Two of the ISPs appealed to the Supreme Court on the question of who should bear the costs of implementing the website blocking orders.  They argued that neither the InfoSoc Directive, nor the Enforcement Directive provided a precedent or binding authority on the issue.  The ISPs also argued that there were no CJEU judgments which provided such authority.

The decision

The Supreme Court agreed with the appellant ISPs, concluding that the matter was an issue for domestic English law, provided it was applied within the broad parameters set by the EU (i.e. provided that any remedy is fair, proportionate and not unnecessarily costly).

The Supreme Court held that as a matter of English law, the general rule was that an innocent respondent intermediary ought to be indemnified by the applicant for the costs incurred in implementing the blocking order (unless there was a good reason to order differently). 

It was decided that the position was no different from other forms of injunctive relief which required an innocent party to assist a claimant in asserting its rights – such as Norwich Pharmacal orders.

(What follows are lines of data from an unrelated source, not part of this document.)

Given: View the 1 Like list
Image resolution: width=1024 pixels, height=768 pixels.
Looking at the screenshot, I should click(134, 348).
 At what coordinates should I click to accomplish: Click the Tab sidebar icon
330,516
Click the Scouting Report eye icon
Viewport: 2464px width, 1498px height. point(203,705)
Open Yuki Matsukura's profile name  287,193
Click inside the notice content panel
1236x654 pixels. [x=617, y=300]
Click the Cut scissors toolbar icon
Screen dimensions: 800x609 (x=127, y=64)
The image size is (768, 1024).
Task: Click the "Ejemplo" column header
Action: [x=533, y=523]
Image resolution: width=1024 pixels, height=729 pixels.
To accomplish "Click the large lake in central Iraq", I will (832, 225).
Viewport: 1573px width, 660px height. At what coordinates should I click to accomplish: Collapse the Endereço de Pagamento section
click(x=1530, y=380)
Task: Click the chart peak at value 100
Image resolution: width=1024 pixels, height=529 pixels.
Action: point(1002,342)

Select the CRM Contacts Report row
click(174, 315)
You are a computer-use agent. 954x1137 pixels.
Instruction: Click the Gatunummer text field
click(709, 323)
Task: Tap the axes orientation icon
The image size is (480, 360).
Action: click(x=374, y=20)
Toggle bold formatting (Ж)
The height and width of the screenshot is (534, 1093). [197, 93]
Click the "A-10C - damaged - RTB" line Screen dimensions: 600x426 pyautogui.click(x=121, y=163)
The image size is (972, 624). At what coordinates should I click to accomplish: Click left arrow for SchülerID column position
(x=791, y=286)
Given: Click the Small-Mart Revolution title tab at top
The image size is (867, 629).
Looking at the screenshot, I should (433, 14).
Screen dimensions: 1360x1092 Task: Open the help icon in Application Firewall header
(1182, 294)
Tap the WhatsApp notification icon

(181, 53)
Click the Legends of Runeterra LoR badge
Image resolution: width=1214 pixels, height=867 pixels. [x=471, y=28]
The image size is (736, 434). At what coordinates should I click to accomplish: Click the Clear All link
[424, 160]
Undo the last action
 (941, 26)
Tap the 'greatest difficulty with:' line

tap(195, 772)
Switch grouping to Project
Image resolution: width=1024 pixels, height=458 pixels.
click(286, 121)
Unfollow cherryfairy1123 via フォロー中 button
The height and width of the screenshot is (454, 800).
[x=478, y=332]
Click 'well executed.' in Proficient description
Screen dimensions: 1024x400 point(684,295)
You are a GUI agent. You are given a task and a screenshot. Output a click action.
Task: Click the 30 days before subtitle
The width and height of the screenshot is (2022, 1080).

The starting point, said the Supreme Court, was the innocence of the ISP.  Once it had been established that an ISP was merely a conduit for the infringement, it would not be liable for IP infringement, and there should be no reason for it to bear the costs of remedies which are designed to protect the applicant's rights.

Why is this important?

Whilst giving welcome clarity to ISPs facing blocking orders for websites advertising or selling counterfeit goods, it is notable that this decision diverges from the approach of the courts for website blocking orders regarding copyright infringement (such as illicit streaming).

In copyright claims, it is usual for the ISPs to bear the costs of implementation of the order, whilst the applicant bears the costs of the application. 

Any practical tips?

Rights holders should consider whether the overall cost of acquiring the order and paying for its implementation would exceed the benefit the blocking order may bring.  ISPs and intermediaries should measure the cost of implementing blocking orders so these costs can be recovered.